Java and Eclipse setup

To program in Java you need two things: the Java Development Kit (JDK), and a source code editor (instructions follow). If you run into difficulty, we can help you during the first class. The Java Development Kit contains all the tools needed to compile and run programs in Java. The source code editor is where you will write programs, and often has features to make this easier, such as syntax highlighting. For this course, you can use any tool you like, but we recommend Eclipse.

Simple Source Code Editors

Editors can be simple source code editors, or complex integrated development environments. For this course, we recommend using the Eclipse Integrated Development Environment (IDE) (but it is good to know what else is out there).

Source Code Editors: An editor is a program for editing text, like a word processor, but has some features that help you read and write computer programs. Their main advantage is that they are usually lightweight applications that are easy to learn and use. They also typically support many programming languages, so you can use the same tool for all your work. Their disadvantage is that you will need to use the command line to run the compiler, and to organize larger projects. For example, SciTE is a popular editor for Windows, TextWrangler for Mac, while jEdit and Sublime Text support Windows, Mac and Linux.

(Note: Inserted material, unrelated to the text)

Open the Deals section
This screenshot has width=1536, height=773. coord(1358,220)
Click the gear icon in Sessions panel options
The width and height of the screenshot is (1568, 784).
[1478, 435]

Integrated Development Environments (IDEs): Most Java developers use an IDE, because it combines a source code editor with other tools for software development. They make it easy to find and correct errors, and to accomplish tasks through a GUI instead of the command line. In this class, we recommend using Eclipse. Other popular IDEs for Java include NetBeans and IntelliJ IDEA.

Windows

Install the Sun Java 8 JDK

You need to install the Java Standard Edition (SE) development kit (JDK). You can find this through Sun's Java download site.

Go to the Java SE JDK download page.
On the top, select the download tab.
Click the Download button for Java Platfom (JDK).
Select the download that best matches your Windows plaform.
If a dialog pops up, click the "Skip this step" link at the bottom of the dialog box.
Wait for your download to finish.
Run the installer and follow the directions. Accept the default settings.

Install Eclipse

You need the Eclipse IDE for Java developers. You can find this on the Eclipse download site.

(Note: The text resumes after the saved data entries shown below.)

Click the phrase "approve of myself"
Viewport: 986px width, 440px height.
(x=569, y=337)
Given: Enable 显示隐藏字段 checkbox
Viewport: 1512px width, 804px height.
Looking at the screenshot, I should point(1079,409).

If the link Get Eclipse for your specific plaftorm does not appear, Download the Eclipse IDE for Java Developers for your platform.
If it is an installer, chose the option Eclipse IDE for Java Developers. If it is a zip file, open the zip file that you downloaded. It should contain a single folder named eclipse.
Drag and drop the eclipse folder into C:\Program Files, (or chose as installation location).
Start Eclipse by double clicking on eclipse.exe.
Select a workspace location (this is where Eclipse will place your projects).
Optional: To make it easy to find in the future, create a shortcut from eclipse.exe your Desktop, and rename it Eclipse (drag with the right mouse button to create a shortcut).

Mac OS X

Mac OS X comes with the Java development tools (possibly for the Java 7 SDK, but that is fine). Run Software Update to ensure that you have the latest version installed (Apple Menu → Software Update).

Install Eclipse

Download the Eclipse IDE for Java Developers from the Eclipse download site.
If it is an installer, chose the option Eclipse IDE for Java Developers. If it is an archive, open the archive file that you downloaded (Safari may have expanded it automatically for you).
If it is an installer, chose Applications as a location for installation. If it is an archive, drag and drop the eclipse folder anywhere you want it (e.g. Applications folder).
Run Eclipse by double clicking the Eclipse application inside the eclipse folder.
Select a workspace location (this is where Eclipse will place your projects).

Linux

If you are using Linux, you probably don't need our help to get Java and Eclipse running yourself. If you do need help, ask the instructor during the first lecture.